Nothing makes me feel the way pro wrestling makes me feel

I know this is a video game website, and I promised semi-regular posts about video games, but I'm sending you something a little different this week. Although video games are the thing I love most outside of friends and family, and the hobby that dominates my life more than anything else, there are quite a few other things I have unhealthy obsessions with, and one of those things is professional wrestling.
Like a lot of people right now, I feel pretty disconnected and uninspired by pro wrestling, particularly WWE. Truth be told, if it wasn't a part of my job, I'd probably go back to just tuning in for WrestleMania each year. Between the disinengious defense of why we should think shows in Saudi Arabia are a good thing and the eye watering ticket prices, it's harder to like WWE today than it ever has been, and that's really saying something considering some of the stuff they've put fans through over the years.
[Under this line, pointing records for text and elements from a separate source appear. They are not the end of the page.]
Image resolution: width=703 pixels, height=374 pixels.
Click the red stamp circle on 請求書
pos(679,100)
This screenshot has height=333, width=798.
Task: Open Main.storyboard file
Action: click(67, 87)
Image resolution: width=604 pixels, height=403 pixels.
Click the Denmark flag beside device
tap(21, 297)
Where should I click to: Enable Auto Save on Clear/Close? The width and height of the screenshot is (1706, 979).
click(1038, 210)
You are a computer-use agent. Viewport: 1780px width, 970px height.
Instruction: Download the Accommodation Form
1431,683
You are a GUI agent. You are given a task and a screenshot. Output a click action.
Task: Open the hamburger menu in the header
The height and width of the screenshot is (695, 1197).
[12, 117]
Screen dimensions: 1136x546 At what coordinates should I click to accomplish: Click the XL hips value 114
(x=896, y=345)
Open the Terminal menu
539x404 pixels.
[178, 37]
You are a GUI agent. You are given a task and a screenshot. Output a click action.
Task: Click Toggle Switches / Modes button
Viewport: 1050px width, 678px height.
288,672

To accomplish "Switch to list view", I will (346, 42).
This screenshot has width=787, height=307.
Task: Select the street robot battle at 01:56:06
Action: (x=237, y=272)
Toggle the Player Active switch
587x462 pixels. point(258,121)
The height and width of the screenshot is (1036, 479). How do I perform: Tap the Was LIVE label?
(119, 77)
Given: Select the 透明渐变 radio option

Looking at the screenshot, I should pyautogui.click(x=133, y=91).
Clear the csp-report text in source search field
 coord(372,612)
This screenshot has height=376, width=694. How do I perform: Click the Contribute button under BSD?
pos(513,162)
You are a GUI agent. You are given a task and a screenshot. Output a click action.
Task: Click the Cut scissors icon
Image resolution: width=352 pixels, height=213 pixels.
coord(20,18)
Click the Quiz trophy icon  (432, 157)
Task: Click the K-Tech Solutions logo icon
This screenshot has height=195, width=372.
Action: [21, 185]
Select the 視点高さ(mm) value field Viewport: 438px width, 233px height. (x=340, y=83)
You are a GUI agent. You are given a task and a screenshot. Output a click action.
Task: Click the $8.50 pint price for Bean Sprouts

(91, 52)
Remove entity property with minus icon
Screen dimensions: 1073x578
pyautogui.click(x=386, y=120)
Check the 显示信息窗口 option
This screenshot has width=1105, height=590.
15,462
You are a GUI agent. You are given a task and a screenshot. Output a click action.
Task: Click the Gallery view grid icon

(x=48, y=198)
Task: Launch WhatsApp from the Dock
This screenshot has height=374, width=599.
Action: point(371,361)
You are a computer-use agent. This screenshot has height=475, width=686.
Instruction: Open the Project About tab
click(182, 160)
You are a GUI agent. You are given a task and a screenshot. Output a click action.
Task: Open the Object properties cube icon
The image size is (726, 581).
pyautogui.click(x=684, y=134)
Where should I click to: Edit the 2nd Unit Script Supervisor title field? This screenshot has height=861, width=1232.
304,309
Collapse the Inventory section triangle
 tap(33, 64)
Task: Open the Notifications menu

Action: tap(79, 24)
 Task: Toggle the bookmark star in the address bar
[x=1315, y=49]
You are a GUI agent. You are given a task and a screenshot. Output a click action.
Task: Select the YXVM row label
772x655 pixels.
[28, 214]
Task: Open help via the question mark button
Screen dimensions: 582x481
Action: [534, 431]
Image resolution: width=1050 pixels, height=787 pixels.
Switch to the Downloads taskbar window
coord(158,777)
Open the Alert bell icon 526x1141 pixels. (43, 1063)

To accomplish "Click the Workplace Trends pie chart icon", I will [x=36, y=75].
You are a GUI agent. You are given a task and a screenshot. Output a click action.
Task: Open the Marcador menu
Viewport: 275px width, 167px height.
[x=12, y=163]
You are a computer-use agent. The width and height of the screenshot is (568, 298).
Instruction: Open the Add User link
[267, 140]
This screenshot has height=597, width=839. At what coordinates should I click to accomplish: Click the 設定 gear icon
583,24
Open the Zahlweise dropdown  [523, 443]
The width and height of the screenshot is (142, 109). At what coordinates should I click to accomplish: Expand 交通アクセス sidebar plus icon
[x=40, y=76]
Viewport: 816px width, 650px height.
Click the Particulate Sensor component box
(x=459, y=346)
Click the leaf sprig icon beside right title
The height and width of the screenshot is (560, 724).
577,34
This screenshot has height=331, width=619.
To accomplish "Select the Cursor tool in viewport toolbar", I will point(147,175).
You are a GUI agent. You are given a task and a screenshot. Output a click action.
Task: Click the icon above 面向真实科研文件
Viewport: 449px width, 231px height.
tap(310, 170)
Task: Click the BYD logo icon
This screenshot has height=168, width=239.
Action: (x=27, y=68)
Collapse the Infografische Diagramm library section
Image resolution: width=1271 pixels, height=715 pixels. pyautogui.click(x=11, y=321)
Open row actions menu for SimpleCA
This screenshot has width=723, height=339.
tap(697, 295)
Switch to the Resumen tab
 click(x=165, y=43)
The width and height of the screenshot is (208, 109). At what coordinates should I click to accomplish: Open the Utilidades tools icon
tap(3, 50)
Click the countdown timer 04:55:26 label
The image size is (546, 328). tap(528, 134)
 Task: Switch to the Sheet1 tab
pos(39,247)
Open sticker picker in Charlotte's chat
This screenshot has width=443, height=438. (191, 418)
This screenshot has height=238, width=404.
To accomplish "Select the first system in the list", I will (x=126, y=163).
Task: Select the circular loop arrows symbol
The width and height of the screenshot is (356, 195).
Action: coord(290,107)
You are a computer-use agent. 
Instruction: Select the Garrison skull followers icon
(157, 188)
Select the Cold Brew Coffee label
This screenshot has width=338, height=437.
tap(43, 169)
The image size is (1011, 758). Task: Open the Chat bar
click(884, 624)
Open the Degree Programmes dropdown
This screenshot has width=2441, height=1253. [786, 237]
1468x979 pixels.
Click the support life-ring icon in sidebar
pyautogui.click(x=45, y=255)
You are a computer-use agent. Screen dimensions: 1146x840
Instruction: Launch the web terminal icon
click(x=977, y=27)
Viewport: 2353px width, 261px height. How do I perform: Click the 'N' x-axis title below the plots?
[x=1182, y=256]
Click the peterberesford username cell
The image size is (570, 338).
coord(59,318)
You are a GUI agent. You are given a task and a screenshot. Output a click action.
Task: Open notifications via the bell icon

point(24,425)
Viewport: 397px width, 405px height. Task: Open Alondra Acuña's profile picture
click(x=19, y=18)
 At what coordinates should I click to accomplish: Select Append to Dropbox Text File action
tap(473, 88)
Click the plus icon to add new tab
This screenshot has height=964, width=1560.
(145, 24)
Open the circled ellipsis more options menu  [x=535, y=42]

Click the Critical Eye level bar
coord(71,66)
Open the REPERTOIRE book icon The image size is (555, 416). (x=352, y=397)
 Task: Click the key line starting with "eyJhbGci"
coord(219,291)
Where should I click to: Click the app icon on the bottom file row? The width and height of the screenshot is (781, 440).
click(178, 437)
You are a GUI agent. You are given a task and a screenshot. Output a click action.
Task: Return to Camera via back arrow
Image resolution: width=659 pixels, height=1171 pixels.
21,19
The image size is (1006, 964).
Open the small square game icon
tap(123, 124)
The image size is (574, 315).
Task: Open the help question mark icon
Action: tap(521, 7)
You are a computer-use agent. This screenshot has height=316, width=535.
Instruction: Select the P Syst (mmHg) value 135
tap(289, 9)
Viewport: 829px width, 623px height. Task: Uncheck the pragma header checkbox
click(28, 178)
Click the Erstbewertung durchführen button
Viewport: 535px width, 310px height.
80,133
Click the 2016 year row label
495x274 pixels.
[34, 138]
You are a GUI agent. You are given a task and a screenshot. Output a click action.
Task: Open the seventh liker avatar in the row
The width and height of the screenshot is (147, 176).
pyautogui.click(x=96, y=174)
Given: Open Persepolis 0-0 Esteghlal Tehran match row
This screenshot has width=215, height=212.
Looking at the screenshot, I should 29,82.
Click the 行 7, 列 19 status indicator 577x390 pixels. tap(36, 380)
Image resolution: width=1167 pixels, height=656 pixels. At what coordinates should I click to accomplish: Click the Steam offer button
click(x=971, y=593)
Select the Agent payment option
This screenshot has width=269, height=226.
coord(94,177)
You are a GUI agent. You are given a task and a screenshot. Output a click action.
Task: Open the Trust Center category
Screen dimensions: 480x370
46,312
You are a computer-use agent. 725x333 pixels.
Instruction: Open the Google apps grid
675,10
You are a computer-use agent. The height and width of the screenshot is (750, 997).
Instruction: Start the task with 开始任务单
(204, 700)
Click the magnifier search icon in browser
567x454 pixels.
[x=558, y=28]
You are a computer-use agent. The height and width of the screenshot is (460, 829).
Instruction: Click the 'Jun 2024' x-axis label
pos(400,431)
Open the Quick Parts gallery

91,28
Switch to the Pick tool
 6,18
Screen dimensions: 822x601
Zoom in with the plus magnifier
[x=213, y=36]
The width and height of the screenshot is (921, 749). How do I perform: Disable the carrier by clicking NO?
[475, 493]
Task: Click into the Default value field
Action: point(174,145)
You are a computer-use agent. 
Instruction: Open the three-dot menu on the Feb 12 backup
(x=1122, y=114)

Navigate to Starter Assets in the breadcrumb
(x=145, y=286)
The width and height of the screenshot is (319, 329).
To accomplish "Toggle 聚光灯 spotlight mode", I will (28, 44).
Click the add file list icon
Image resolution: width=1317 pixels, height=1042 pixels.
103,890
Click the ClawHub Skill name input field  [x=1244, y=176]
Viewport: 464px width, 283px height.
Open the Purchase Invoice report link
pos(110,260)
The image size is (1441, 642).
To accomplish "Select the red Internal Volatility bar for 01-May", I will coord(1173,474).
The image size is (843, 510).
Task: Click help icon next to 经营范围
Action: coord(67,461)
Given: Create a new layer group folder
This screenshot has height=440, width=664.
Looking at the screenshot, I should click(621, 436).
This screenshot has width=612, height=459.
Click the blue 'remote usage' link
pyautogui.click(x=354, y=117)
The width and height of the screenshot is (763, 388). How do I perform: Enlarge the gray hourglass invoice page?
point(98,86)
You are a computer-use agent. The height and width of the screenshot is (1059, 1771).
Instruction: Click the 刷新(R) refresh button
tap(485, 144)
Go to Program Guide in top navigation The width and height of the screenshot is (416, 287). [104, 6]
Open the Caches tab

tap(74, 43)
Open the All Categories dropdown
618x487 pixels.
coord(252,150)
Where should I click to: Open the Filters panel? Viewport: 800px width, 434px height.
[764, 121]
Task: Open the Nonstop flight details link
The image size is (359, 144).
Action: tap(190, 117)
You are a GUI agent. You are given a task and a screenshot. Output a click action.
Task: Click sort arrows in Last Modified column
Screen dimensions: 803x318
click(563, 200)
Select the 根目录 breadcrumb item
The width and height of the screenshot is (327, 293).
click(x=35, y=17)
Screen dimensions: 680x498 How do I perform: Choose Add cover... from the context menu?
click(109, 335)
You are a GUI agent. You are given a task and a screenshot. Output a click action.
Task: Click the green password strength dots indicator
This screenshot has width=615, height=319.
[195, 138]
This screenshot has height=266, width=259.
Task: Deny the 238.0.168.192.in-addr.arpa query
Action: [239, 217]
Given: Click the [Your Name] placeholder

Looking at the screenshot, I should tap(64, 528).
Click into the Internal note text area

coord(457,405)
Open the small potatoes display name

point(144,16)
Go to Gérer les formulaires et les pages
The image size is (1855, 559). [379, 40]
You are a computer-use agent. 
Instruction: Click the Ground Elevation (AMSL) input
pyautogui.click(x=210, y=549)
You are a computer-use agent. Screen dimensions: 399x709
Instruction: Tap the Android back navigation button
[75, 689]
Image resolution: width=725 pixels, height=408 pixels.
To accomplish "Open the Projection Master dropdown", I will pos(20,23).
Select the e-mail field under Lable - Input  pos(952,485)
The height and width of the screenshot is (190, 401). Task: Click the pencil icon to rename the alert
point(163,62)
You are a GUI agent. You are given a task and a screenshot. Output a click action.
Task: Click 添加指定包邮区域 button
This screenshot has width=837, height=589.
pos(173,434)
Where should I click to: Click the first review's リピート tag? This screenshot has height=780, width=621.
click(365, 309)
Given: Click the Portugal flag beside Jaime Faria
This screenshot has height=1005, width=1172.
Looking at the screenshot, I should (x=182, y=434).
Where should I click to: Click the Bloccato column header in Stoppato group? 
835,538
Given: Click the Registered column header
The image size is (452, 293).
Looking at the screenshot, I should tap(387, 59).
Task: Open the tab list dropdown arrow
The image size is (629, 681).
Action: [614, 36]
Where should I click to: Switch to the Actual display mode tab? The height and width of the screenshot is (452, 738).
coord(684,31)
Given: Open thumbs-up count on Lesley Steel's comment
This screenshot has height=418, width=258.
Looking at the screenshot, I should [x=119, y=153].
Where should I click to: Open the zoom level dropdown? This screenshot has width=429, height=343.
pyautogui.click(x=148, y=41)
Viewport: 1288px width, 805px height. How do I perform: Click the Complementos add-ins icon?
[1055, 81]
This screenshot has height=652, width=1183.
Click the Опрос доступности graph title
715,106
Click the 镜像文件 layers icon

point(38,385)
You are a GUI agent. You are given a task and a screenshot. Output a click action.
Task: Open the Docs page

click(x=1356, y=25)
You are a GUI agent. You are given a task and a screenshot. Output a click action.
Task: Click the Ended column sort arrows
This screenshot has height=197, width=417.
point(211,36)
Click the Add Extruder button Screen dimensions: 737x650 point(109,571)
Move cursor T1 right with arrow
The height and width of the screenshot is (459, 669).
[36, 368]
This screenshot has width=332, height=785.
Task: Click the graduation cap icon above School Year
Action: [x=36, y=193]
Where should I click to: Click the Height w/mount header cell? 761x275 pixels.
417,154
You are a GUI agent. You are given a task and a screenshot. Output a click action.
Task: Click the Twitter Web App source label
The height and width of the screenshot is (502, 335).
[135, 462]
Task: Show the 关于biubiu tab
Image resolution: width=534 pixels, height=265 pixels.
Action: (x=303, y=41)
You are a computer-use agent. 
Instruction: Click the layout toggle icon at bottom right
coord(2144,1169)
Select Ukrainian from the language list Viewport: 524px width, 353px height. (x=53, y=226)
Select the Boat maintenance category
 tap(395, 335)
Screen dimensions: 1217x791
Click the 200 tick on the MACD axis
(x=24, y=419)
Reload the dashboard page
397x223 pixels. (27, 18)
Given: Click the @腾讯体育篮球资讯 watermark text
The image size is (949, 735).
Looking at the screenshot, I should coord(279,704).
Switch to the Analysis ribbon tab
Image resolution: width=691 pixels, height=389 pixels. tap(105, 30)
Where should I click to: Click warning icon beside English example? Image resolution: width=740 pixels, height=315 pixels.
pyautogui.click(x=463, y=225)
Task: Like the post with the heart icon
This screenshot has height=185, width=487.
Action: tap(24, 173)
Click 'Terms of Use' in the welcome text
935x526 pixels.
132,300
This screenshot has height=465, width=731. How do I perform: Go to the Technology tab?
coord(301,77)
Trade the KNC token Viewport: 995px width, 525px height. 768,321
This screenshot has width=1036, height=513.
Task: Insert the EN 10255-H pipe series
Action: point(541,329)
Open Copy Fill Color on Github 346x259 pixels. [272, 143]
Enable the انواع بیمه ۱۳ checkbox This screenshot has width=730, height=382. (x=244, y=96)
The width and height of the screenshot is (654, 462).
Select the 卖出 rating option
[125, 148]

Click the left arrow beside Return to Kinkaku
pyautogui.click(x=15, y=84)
WWE fans will know that when it's at its worst, it's really, really bad. The thing is, when it's at its best, there's nothing else like it. All of my other obsessions - video games, Marvel movies, supporting Bristol City - make me feel things. They can make me hit the ceiling with excitement, or break my heart, mostly the latter when it comes to City. However, none of them come close to the highs and lows that come with being a wrestling fan.
Having watched WWE on and off for 25 years, there are moments I watched live that are so engrained in me, they might as well be a part of my DNA. Aramgeddon 2000, the first time I was allowed to stay up and watch a PPV live. Rikishi got thrown off the top of Hell in a Cell that night. It blew my 11-year-old mind, and that's a feeling I've carried with me ever since.
A few months later, my first-ever WrestleMania. WrestleMania X-Seven, widely regarded as one of, if not the best pro wrestling shows of all time. The Rock and Stone Cold wrestled in the main event that night. It remains my favorite match of all time, and if I were to watch it right now, even after seeing it countless times, it will conjure up all the same feelings I had when I watched it live for the first time in 2001.

Jump forward a decade, a period for most of which I had left WWE behind, largely because, when you're that age, you tend to jump from one hobby to the next. What pulled me back in was my introduction to CM Punk. Punk wrestled John Cena at Money in the Bank 2011, an incredible match at the end of which Punk left WWE with the title. It was all scripted and part of the plan, of course, but what pulled me back in then, and has helped hold my interest ever since, is blurring that line between what's staged and what isn't.
That's part of what makes pro wrestling so different from everything else in my life. Video games aren't real, Marvel movies aren't real, and Bristol City, as much as I wish otherwise, definitely is real. Wrestling falls into that grey area. Sure, you can call it fake if you like. I've heard that so many times in my life as a wrestling fan that I don't even really hear it anymore. But WWE is at its best when you're not entirely sure if the two people in the ring really hate each other, or if it's all a part of the show.

What I'm trying to say is, there is nothing else in my life that makes me feel the way wrestling does, and that's both a good and a bad thing. When you sit there for three hours and once the show's over, after watching a whole lot of nothing, you question what you're doing with your life. The feeling you get when something incredible happens, though, even if it's after two hours and 55 minutes of hot garbage, there's really nothing like it.
Pro wrestling is a part of me, even though a lot of the time - like now - I wish it wasn't, that has a huge place in my heart, and it's something I wish more people would give a chance. When you tell people you like pro wrestling you're often met with a scoff or even an eyeroll, and while I get it, if those people felt the way I did when CM Punk's music hit in AEW for the first time, they might not be so judgemental.